Dramatische Minuten haben sich am Donnerstagabend am Millstätter See in Kärnten abgespielt. Während eines heftigen Gewitters wurden drei Kinder auf einem Stand-up-Paddle-Board (SUP) von einer plötzlichen Sturmböe ins Wasser geschleudert. Eine Polizeistreife auf dem See reagierte sofort und verhinderte Schlimmeres.
Im Zuge des Bootsdienstes führte die Polizei gegen 17.10 Uhr wegen des aufziehenden Unwetters eine Kontrollfahrt zur Sturmwarnung durch. Dabei entdeckten die Beamten in der Nähe von Millstatt drei Kinder im Alter zwischen acht und 14 Jahren auf einem SUP – rund 50 Meter vom Ufer entfernt. Zu diesem Zeitpunkt herrschte bereits starker Wellengang.
Noch während die Beamten auf die Kinder aufmerksam wurden, erfasste eine heftige Windböe das SUP. Alle drei Kinder wurden ins Wasser geschleudert, das Board trieb sofort davon. Besonders brisant: Keines der Kinder trug eine Schwimmweste.

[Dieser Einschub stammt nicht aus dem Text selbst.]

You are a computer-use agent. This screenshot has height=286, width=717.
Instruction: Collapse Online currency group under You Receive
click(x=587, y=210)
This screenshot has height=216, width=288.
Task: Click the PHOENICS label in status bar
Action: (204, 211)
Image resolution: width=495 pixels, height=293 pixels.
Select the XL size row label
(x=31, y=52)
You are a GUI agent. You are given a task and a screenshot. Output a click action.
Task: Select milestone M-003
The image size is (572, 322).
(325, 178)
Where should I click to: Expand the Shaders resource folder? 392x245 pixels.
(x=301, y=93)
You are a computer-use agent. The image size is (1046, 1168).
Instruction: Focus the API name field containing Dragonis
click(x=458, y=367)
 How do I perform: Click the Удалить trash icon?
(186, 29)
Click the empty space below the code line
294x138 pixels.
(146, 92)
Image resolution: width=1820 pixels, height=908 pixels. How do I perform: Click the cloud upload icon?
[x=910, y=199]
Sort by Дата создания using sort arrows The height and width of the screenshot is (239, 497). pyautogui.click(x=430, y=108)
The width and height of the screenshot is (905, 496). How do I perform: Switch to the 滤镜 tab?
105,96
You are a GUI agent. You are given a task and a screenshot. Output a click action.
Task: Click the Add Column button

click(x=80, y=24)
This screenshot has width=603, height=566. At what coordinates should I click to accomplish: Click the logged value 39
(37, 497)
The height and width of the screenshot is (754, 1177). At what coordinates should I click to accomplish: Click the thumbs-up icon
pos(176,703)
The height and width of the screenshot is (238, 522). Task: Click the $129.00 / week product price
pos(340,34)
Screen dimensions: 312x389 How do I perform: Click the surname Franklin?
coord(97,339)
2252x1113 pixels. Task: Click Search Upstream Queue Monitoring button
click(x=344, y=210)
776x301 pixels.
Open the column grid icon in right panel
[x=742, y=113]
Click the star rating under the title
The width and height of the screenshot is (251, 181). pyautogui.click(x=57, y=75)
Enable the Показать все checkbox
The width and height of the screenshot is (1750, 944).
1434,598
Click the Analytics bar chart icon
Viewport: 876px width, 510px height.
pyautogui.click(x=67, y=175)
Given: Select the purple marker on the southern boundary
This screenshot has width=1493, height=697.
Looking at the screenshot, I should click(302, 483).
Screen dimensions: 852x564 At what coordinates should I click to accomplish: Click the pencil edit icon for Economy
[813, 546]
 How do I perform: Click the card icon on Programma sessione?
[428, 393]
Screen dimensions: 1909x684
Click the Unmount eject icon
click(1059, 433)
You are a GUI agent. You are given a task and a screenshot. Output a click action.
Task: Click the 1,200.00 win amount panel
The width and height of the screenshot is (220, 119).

Die Bootsbesatzung leitete umgehend die Rettung ein. Unter schwierigen Bedingungen konnten die Beamten die Kinder mithilfe eines Gurtretters aus dem Wasser ziehen. Ein Polizist sprang zudem sofort selbst ins Wasser, um das jüngste Kind vor dem Ertrinken zu bewahren.
Anschließend wurden alle drei Kinder sicher an Bord des Polizeibootes gebracht. Auch das vom Sturm weggetriebene SUP konnte geborgen werden. Gemeinsam mit den Kindern wurde es anschließend ans Ufer gebracht und dort an anwesende Personen übergeben.
Die dramatische Rettungsaktion ging glimpflich aus. Nach Angaben der Polizei wurde niemand verletzt. Die Einsatzkräfte erinnern dennoch eindringlich daran, bei Sturmwarnungen nicht mit einem SUP auf den See hinauszufahren und insbesondere Kinder stets mit einer Schwimmweste auszustatten.